Alors que la folie immobilière ne se dément pas, la « pierre-papier » reste relativement délaissée du grand public. Ce placement consiste à acheter des parts d'immeubles, via un véhicule financier, afin de percevoir des revenus correspondant aux loyers. Il conserve pourtant la valeur du patrimoine, procure un revenu régulier dans le temps, est accessible à moindre coût, offre une relative liquidité et... a rapporté en moyenne 5,63 % en 2010. Certaines SCPI (sociétés civiles de placement immobilier) affichent même plus de 9 % par an en moyenne depuis 1995 (voir graphique) !

Déléguer toute la gestion

Certains épargnants, et plus seulement les retraités souhaitant obtenir des revenus réguliers, ont bien compris leur intérêt. La preuve, la collecte 2010 a atteint un record (voir interview). « De jeunes actifs se mettent à acheter des parts de SCPI pour stabliser leur portefeuille d'actifs », confie Michèle Séphons, PDG de Fiducial Gérance. De bonnes nouvelles à relativiser toutefois : les encours des SCPI restent modestes (20 milliards d'euros contre 1.300 pour l'assurance-vie).
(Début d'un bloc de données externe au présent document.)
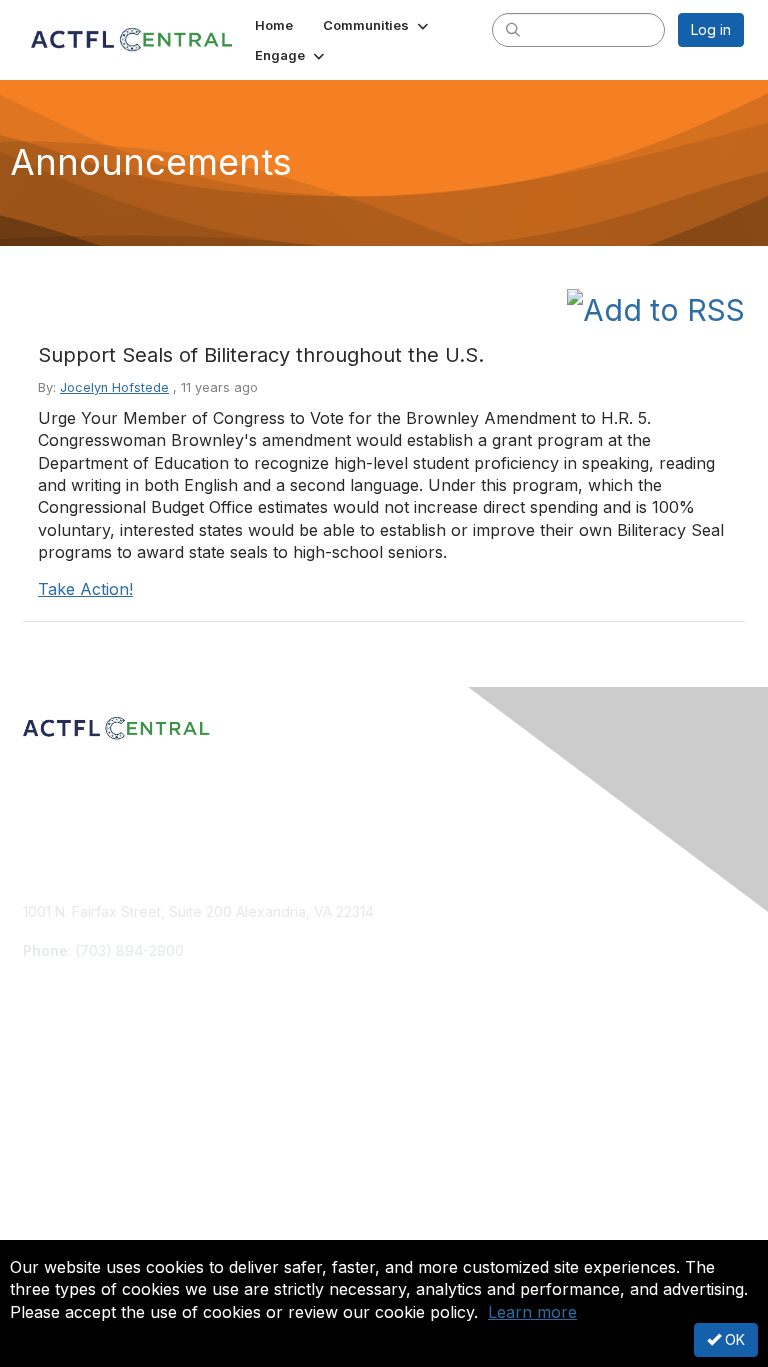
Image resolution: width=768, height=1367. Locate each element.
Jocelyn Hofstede (114, 387)
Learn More (61, 1121)
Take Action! (85, 589)
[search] (513, 29)
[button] (377, 25)
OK (733, 1339)
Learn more (532, 1312)
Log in (711, 29)
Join (37, 1082)
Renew (46, 1101)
Il n'empêche, cet engouement devrait se poursuivre. Car, si la pierre-papier offre les mêmes avantages qu'un investissement locatif en direct ? rentabilité, possibilité d'achat à crédit, défiscalisation et diversification du patrimoine -, elle permet de déléguer toute la gestion. Fini les soucis de choix de l'emplacement, de tri de locataires, de gestion mensuelle et de patrimoine à entretenir..., la société de gestion se charge de tout.

En outre, même si une SCPI est moins liquide qu'un compte à terme ou qu'un fonds en euros d'une assurance-vie, elle rapporte largement plus que tous les autres produits sécuritaires disponibles actuels. « En 2010, la baisse des taux d'intérêt a rendu les produits d'épargne sans risque nettement moins rentables, constate Daniel While, analyste à l'IEIF. Même si certains marchés boursiers ont affiché de belles performances l'an passé, leur évolution erratique effraie nombre d'épargnants à la recherche de valeur refuge. »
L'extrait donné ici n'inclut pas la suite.